A function that has both of these properties at once is christened with the high-falutin’ label of bijection. It’s technical and pretentious but remember it anyway because it’s important.
If two sets have a bijection between them, they have the same cardinality. If one (and therefore the other) of those sets is finite, they will also have the same number of points. By this mathematical slight of hand of using a particular type of function to create a new notion of “sameness” we’ve expanded the notion of number/size into the notion cardinality/size.
This is done in the realm of algebra as well. And here I must be careful because I am using the word “algebra” differently than many use it. If you had pre-algebra and algebra in middle and/or high school, or if you have had intermediate algebra or college algebra in college, then rest assured that I am talking about something that is related to that in the way that a Tomahawk Missile is related to, well, a tomahawk.
Algebraists, and I am over-simplifying, study sets with binary operations on them.
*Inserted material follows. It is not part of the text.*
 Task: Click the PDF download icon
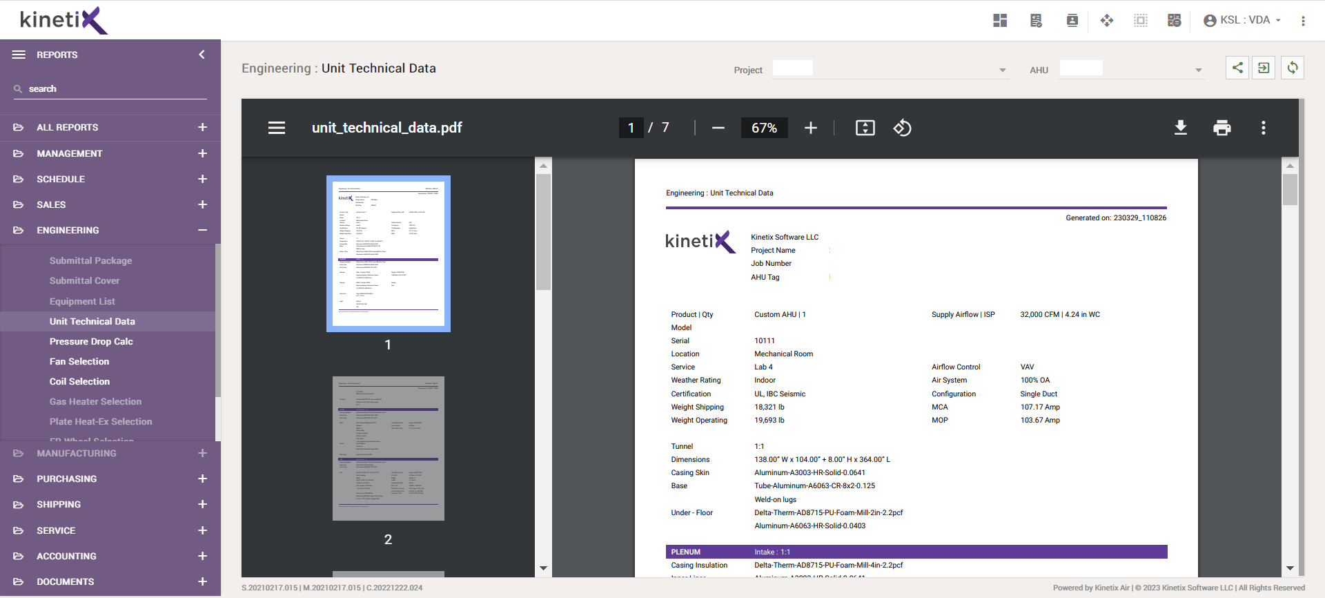click(x=1180, y=128)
For example, they might study the real numbers with the operation of addition or the positive real numbers with the operation of multiplication. (Notice I put the word “might” in there because they aren’t really interested in those two particular sets, but I will use them because I don’t want to talk about a lot of algebra now.)
The real numbers numbers with addition and the positive real numbers with multiplication are examples of groups. Groups are sets with binary operations that obey certain rules. Don’t worry about what those rules are; if you can’t help it, look it up on Wikipedia.
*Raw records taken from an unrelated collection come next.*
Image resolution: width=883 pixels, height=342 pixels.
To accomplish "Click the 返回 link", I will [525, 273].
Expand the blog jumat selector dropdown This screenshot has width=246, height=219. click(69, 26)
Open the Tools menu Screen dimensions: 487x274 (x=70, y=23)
Those of you who have had a course in college algebra might remember the logarithm. I put emphasis on the word might there because I’ve no doubt that you have seen the logarithm. You might remember it; you might wake up in cold sweat screaming it at the top of your lungs; your lover might have attempted to comfort you afterwards asking, “What is a logarithm, Sweet heart?” only to have you deny ever having heard the word.
In any case, the logarithm is a function from the positive real numbers to the real numbers that is bijective, i.e. it is one of those important one-to-one correspondences. The important thing about it is that it changes the operation of times to that of plus: log(a times b) is equal to log(a) plus log (b). In mathematical ages B.C.--before calculators--the logarithm was used as a means of doing multiplication by turning it into addition. You may not have notice, but addition is a lot easier than multiplication.
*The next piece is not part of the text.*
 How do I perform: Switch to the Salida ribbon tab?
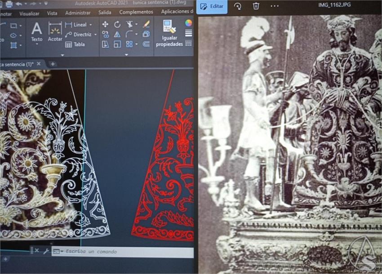click(105, 13)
Such a function that is bijective and preserves the operations on the groups--in this case turning multiplication into addition--is called an isomorphism. The groups are said to be isomorphic to each other and a mathematician in the capacity of algebraist can’t tell the difference between them.
I could go on listing the various areas of mathematics and the functions they use to preserve there important concepts, but instead of doing that let me focus on topology.
A topological space is a set along with certain special subsets that we call “open” sets. Topological concepts are those concepts that can be defined in terms of open sets. As a consequence of this, we are interested in functions that preserve open sets. A bijective function between two topological spaces that takes an open set in the first to an open set in the second is called a homeomorphism. A pair of spaces between which there is a homeomorphism are said to be homeomorphic. Spaces that are homeomorphic are the same as far as a topologist is concerned.
Most frequently, I see homeomorphisms defined differently. We usually define a homeomorphism to be a continuous function which is invertible and whose inverse is continuous. This is mathematically equivalent to the other definition I’ve just given, but it’s shorter.
Continuous functions are interesting in their own right. Indeed, one might argue that topology was created in order that we might better study continuous functions. There is also quite a well-developed theory of continuous functions that allows us to check whether a particular function is continuous. For example, it is quite easy to use calculus to check that the logarithm and its inverse the exponential function are both continuous; it might be less easy to show they preserve open sets.
But in our desire to be efficient with our definitions, we should take care not to obscure for the beginner the very thing that homeomorphisms do: they preserve open sets. As they preserve, nay set up a one-to-one correspondence between the open sets of each space, any properties defined in terms of open sets will be preserved. That is the point.